* Short problem:
Print every one of the entries below verbatim, reproducing each line without any change.
--
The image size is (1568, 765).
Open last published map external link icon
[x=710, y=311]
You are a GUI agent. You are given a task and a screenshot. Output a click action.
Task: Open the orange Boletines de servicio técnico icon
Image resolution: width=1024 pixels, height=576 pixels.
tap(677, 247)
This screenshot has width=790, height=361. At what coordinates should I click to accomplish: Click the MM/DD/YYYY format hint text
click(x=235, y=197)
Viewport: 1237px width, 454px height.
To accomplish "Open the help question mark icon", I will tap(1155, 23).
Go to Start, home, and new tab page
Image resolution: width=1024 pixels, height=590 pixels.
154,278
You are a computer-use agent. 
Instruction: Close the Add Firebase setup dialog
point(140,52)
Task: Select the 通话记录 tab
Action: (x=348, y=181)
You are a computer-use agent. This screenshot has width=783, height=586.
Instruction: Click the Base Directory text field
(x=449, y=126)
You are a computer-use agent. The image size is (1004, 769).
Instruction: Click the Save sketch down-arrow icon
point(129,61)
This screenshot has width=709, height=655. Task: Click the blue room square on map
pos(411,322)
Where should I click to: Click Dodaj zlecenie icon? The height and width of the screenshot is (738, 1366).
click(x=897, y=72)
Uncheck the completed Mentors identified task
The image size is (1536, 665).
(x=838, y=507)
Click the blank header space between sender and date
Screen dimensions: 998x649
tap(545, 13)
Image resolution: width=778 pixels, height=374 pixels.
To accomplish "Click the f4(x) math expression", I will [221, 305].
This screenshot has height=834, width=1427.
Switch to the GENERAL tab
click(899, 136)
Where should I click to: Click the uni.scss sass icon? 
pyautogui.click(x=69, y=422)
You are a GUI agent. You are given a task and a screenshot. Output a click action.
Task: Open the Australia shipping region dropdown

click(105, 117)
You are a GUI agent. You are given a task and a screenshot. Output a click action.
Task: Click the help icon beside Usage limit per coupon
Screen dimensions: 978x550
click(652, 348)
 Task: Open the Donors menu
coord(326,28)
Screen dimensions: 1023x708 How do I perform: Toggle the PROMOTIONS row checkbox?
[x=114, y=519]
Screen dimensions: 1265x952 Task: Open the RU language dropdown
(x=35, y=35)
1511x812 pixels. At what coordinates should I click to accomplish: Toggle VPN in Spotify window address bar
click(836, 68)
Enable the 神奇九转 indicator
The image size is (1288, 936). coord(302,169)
--
* Correct answer:
The image size is (1568, 765).
Open last published map external link icon
[x=710, y=311]
You are a GUI agent. You are given a task and a screenshot. Output a click action.
Task: Open the orange Boletines de servicio técnico icon
Image resolution: width=1024 pixels, height=576 pixels.
tap(677, 247)
This screenshot has width=790, height=361. At what coordinates should I click to accomplish: Click the MM/DD/YYYY format hint text
click(x=235, y=197)
Viewport: 1237px width, 454px height.
To accomplish "Open the help question mark icon", I will tap(1155, 23).
Go to Start, home, and new tab page
Image resolution: width=1024 pixels, height=590 pixels.
154,278
You are a computer-use agent. 
Instruction: Close the Add Firebase setup dialog
point(140,52)
Task: Select the 通话记录 tab
Action: (x=348, y=181)
You are a computer-use agent. This screenshot has width=783, height=586.
Instruction: Click the Base Directory text field
(x=449, y=126)
You are a computer-use agent. The image size is (1004, 769).
Instruction: Click the Save sketch down-arrow icon
point(129,61)
This screenshot has width=709, height=655. Task: Click the blue room square on map
pos(411,322)
Where should I click to: Click Dodaj zlecenie icon? The height and width of the screenshot is (738, 1366).
click(x=897, y=72)
Uncheck the completed Mentors identified task
The image size is (1536, 665).
(x=838, y=507)
Click the blank header space between sender and date
Screen dimensions: 998x649
tap(545, 13)
Image resolution: width=778 pixels, height=374 pixels.
To accomplish "Click the f4(x) math expression", I will [221, 305].
This screenshot has height=834, width=1427.
Switch to the GENERAL tab
click(899, 136)
Where should I click to: Click the uni.scss sass icon? 
pyautogui.click(x=69, y=422)
You are a GUI agent. You are given a task and a screenshot. Output a click action.
Task: Open the Australia shipping region dropdown

click(105, 117)
You are a GUI agent. You are given a task and a screenshot. Output a click action.
Task: Click the help icon beside Usage limit per coupon
Screen dimensions: 978x550
click(652, 348)
 Task: Open the Donors menu
coord(326,28)
Screen dimensions: 1023x708 How do I perform: Toggle the PROMOTIONS row checkbox?
[x=114, y=519]
Screen dimensions: 1265x952 Task: Open the RU language dropdown
(x=35, y=35)
1511x812 pixels. At what coordinates should I click to accomplish: Toggle VPN in Spotify window address bar
click(836, 68)
Enable the 神奇九转 indicator
The image size is (1288, 936). coord(302,169)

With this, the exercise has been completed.